Even a Master Gardener can gain new perspective
working with a talented landscape designer
By Chris Warren & Monica Mullens, Inspirations Magazine
As a master gardener, Gretchen Pugsley knows a lot about plants. But even a certified green thumb sometimes needs help in the yard (a comforting fact for the rest of us). Pugsley and her husband, Charles, wanted to update their front yard while making it as low maintenance as possible. After two designers from other companies didn’t work out, the Pugsleys found Jamey Gutierrez, a senior landscape designer with English Gardens. “We were impressed with Jamey immediately,” Pugsley says. “She brought up things we hadn’t even thought about. One of the first things she asked was, do you have allergies?”
The Complete Picture
Landscaping is about more than just vegetation, and Gutierrez’s first task was to connect the Pugsleys’ front porch with their new concrete driveway. “I wanted to give them a safer and more inviting walkway,” says Gutierrez. In addition to bordering each side of the driveway with bricks — giving the appearance that the driveway and walkway were planned simultaneously — Gutierrez used a slate inlay to add visual interest. Perhaps the most creative touch was using bricks with varying colors, which have the added benefit of looking extra vibrant after a good rain. “Gretchen gets compliments all the time, even from the UPS guy,” Gutierrez says. Often, good landscaping is as much about subtraction as addition. For Pugsley, that meant getting rid of a couple of problem trees that had outlasted their appeal. “They were wonderful early on, but I couldn’t see anything but branches,” she says. “I wanted to look out and see something blooming outside my windows.” Gutierrez planted a serviceberry tree in front of the house, which yields both visibility and a sense of privacy. “It’s an open tree, so they can see through it,” Gutierrez says.

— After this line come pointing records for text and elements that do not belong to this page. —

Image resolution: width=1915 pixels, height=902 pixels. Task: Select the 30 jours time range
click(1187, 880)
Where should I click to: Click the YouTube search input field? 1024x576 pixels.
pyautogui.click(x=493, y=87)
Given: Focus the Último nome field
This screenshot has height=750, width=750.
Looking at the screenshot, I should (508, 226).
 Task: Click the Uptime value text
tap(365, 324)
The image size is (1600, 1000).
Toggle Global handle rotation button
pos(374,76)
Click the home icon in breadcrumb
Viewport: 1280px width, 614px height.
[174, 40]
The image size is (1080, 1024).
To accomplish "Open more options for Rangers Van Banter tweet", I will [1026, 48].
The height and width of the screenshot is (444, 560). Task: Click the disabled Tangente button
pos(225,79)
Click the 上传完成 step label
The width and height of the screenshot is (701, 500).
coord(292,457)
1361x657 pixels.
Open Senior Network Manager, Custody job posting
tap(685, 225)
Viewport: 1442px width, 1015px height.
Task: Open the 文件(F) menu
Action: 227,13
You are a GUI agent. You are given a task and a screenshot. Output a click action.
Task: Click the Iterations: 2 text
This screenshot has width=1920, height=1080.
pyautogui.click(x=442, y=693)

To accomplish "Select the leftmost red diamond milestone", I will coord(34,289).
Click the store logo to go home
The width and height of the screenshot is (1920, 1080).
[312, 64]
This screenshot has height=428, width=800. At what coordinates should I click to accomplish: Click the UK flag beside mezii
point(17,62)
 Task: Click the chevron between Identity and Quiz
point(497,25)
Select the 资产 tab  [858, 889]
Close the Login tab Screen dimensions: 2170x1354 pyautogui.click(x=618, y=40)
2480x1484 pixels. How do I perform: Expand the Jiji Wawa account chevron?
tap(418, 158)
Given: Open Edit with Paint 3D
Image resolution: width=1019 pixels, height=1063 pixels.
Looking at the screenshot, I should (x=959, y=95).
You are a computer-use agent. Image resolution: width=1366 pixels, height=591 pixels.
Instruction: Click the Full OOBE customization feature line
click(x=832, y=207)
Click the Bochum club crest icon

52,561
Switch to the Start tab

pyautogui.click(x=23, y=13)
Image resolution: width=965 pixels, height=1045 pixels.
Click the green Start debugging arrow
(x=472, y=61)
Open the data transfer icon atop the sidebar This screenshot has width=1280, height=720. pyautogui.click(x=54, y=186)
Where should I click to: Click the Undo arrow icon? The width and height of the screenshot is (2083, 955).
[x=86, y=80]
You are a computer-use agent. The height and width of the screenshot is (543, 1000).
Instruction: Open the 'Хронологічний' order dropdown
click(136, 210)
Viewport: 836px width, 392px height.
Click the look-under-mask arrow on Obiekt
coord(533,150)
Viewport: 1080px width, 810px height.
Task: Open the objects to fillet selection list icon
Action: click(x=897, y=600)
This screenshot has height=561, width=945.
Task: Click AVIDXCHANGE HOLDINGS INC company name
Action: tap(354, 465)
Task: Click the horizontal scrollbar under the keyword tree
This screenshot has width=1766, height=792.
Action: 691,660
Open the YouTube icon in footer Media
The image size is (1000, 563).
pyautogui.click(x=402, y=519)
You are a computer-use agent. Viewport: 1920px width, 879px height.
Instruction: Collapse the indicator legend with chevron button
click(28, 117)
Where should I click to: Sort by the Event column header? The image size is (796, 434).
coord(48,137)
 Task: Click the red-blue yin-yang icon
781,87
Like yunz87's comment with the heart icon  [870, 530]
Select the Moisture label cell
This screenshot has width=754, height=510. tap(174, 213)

Next, she planted the hedges — ‘Green Velvet’ boxwood, and behind those, ‘Annabelle’ hydrangeas that produce large white blooms from May to September. The two varieties present a double-layered look while maintaining crisp lines, which Gutierrez softened by using a curved bed edge.
Beauty in Simplicity
The simple design required a total of just eight plant varieties. The landscape includes ‘Vanderwolf’s pine’, ‘Sum and Substance’ hostas, ‘Grosse Fontaine’ grass, and a long-blooming plant, perennial geranium ‘Rozanne’. “I wanted to give them a maximum amount of color and texture with little care,” Gutierrez explains. After completing the plantings, Gutierrez brought in some large accent boulders, which she incorporated throughout the hedge to break up its straight lines. “They’re angular, with lots of different colors. Even though they’re a natural product, they have a lot of blues and greens and pinks in them.” The choice surprised Pugsley at first, but she’s pleased with the result. “I wasn’t interested in rocks,” she says. “But she picked out great ones. Sometimes you just need someone to show you or tell you what works.”
Worth the Wait
Perhaps the biggest challenge for Gutierrez was that the Pugsleys had to wait several months to see everything in full bloom, since the project was completed in the fall. “In a sense they had to trust me,” she says. “But Gretchen is a Master Gardener, so she knew it would come to life.” One thing Gutierrez didn’t have to wait long for was recognition: the project won a Gold Award from the Michigan Green Industry Association in 2009. For Pugsley, the enjoyment she gets from her new yard is more gratifying than any award. “All the plants are doing well, and we are so happy with them,” she says.